Palo Alto, California-based Theranos employed around 800 people in late 2015 but the figure has since fallen as sharply as its reputation. The latest, deep cut will leave Theranos with at most two dozen staffers. By shrinking the team, Theranos will buy itself a few more months to see if its story can end in anything other than bankruptcy.
That is a real threat. The case brought by the SEC last month stated that Theranos was on the verge of bankruptcy late last year, with only a loan secured against its patents saving the company and keeping the lights on for another 12 months. The WSJ reported that the loan is worth up to $100 million, but private equity firm Fortress Investment Group will only provide access to the full amount if Theranos meets product and operational milestones.
Whatever the eventual outcome, Theranos CEO Elizabeth Holmes is unlikely to profit personally. The SEC case revealed that Holmes will only profit from her Theranos stake once $750 million is paid out to other investors in the event the company goes into liquidation or is acquired. That was a minor revelation from the documents the SEC released when Holmes settled its case without admitting wrongdoing.

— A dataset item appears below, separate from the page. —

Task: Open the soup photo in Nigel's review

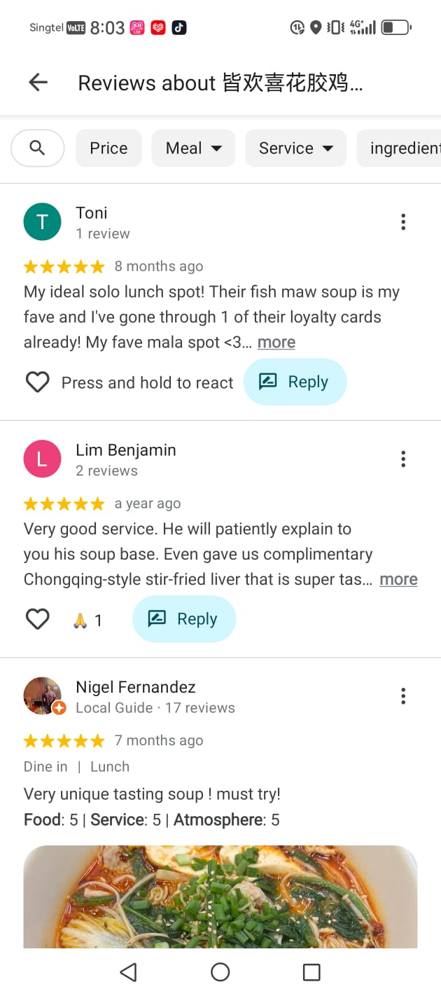Action: click(221, 897)
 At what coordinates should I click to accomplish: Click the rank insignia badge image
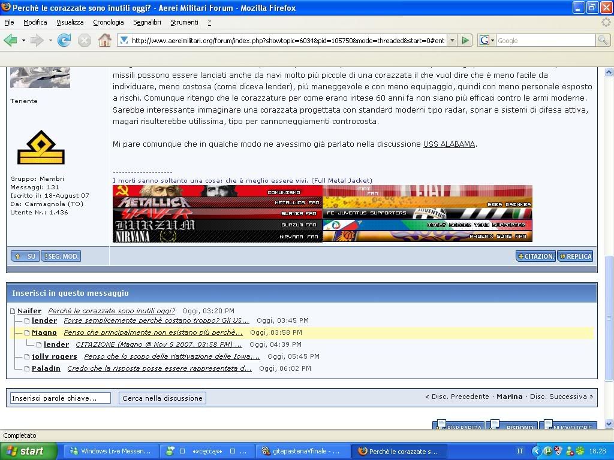tap(41, 147)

In the SEC’s telling of events, Holmes, in collaboration with ex-Theranos president Ramesh “Sunny” Balwani, used her control to deceive investors and customers, applying Silicon Valley’s “fake it till you make it” ethos without coming good on the second part of that equation. One investor was reportedly told Theranos’ sales hit $108 million in 2014. The SEC said they actually amounted to $100,000.

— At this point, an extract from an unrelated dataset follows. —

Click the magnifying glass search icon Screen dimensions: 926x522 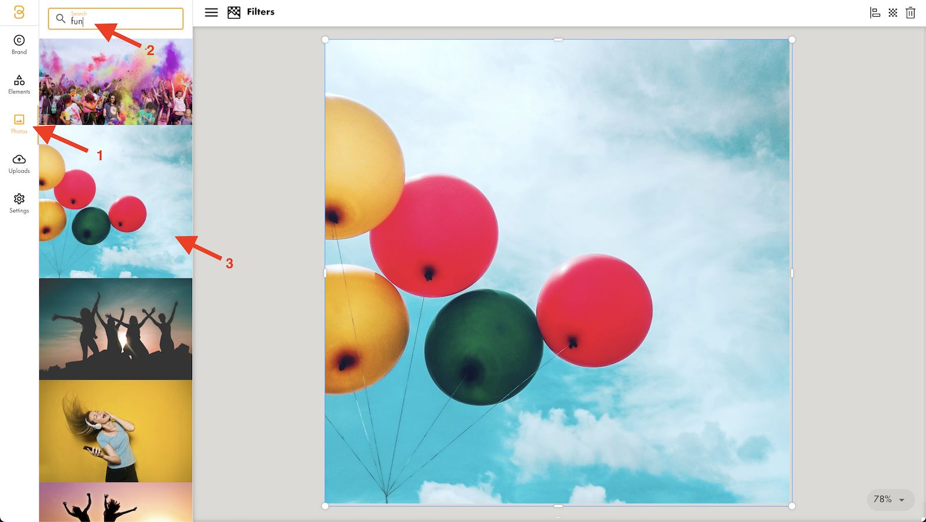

The SEC also accused Holmes of other types of deceit. The agency’s case alleges Holmes told staff to put numerous miniLabs in a clinical lab, despite the devices only being suitable for R&D use. Holmes then allegedly led pharmacy executives through the room, which looked like a clinical lab run on miniLabs. At the same time, Theranos engineers were repurposing third-party analyzers to perform tests that were beyond the limited capabilities of their own devices.

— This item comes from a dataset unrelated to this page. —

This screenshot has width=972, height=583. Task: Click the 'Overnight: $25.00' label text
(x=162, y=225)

Investors were allegedly put through a different game of smoke and mirrors, in which a phlebotomist would take blood from the financier using a fingerstick.
“Based on what they saw, potential investors believed that Theranos had tested their blood on either an earlier-generation [Theranos Sample Processing Unit] or the miniLab. As Holmes knew, or was reckless in not knowing, however, Theranos often actually tested their blood on third-party analyzers,” the SEC wrote.